• [What you will do]
Start at the line containing "Open the paste" and transcribe every line exactly through the end of the records below, and only those lines.

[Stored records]

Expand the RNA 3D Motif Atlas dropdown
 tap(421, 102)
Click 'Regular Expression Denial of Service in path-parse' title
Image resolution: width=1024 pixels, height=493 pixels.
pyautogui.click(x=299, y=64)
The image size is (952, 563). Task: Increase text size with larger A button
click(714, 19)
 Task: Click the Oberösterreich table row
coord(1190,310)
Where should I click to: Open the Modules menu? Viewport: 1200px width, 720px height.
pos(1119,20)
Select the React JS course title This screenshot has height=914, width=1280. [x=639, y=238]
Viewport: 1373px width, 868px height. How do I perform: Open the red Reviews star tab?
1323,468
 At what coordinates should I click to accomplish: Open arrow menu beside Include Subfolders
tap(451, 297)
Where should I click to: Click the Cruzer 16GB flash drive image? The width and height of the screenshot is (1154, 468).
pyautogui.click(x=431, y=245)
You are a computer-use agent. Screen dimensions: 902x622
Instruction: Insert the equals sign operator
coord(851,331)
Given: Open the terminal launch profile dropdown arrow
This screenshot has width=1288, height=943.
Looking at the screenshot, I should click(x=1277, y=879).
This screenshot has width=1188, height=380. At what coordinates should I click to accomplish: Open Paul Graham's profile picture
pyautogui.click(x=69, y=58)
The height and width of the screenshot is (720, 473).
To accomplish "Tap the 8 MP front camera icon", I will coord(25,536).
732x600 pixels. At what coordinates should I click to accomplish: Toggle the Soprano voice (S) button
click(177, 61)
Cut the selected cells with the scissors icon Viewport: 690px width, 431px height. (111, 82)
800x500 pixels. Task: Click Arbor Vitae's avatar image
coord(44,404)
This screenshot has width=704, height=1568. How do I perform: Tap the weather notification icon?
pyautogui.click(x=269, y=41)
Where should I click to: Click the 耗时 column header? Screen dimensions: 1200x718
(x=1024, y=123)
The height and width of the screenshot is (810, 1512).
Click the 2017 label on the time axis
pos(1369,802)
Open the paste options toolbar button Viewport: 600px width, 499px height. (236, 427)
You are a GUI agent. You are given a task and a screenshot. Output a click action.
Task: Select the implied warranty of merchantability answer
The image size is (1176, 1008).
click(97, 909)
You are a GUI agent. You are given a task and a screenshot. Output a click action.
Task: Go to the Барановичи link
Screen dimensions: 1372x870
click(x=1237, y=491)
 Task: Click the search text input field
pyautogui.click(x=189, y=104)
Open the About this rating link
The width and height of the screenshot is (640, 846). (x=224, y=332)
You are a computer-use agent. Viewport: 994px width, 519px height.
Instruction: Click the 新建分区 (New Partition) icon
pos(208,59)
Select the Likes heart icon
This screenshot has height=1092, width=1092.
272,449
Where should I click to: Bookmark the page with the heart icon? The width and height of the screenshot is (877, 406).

• [Response below]
Open the paste options toolbar button Viewport: 600px width, 499px height. (236, 427)
You are a GUI agent. You are given a task and a screenshot. Output a click action.
Task: Select the implied warranty of merchantability answer
The image size is (1176, 1008).
click(97, 909)
You are a GUI agent. You are given a task and a screenshot. Output a click action.
Task: Go to the Барановичи link
Screen dimensions: 1372x870
click(x=1237, y=491)
 Task: Click the search text input field
pyautogui.click(x=189, y=104)
Open the About this rating link
The width and height of the screenshot is (640, 846). (x=224, y=332)
You are a computer-use agent. Viewport: 994px width, 519px height.
Instruction: Click the 新建分区 (New Partition) icon
pos(208,59)
Select the Likes heart icon
This screenshot has height=1092, width=1092.
272,449
Where should I click to: Bookmark the page with the heart icon? The width and height of the screenshot is (877, 406).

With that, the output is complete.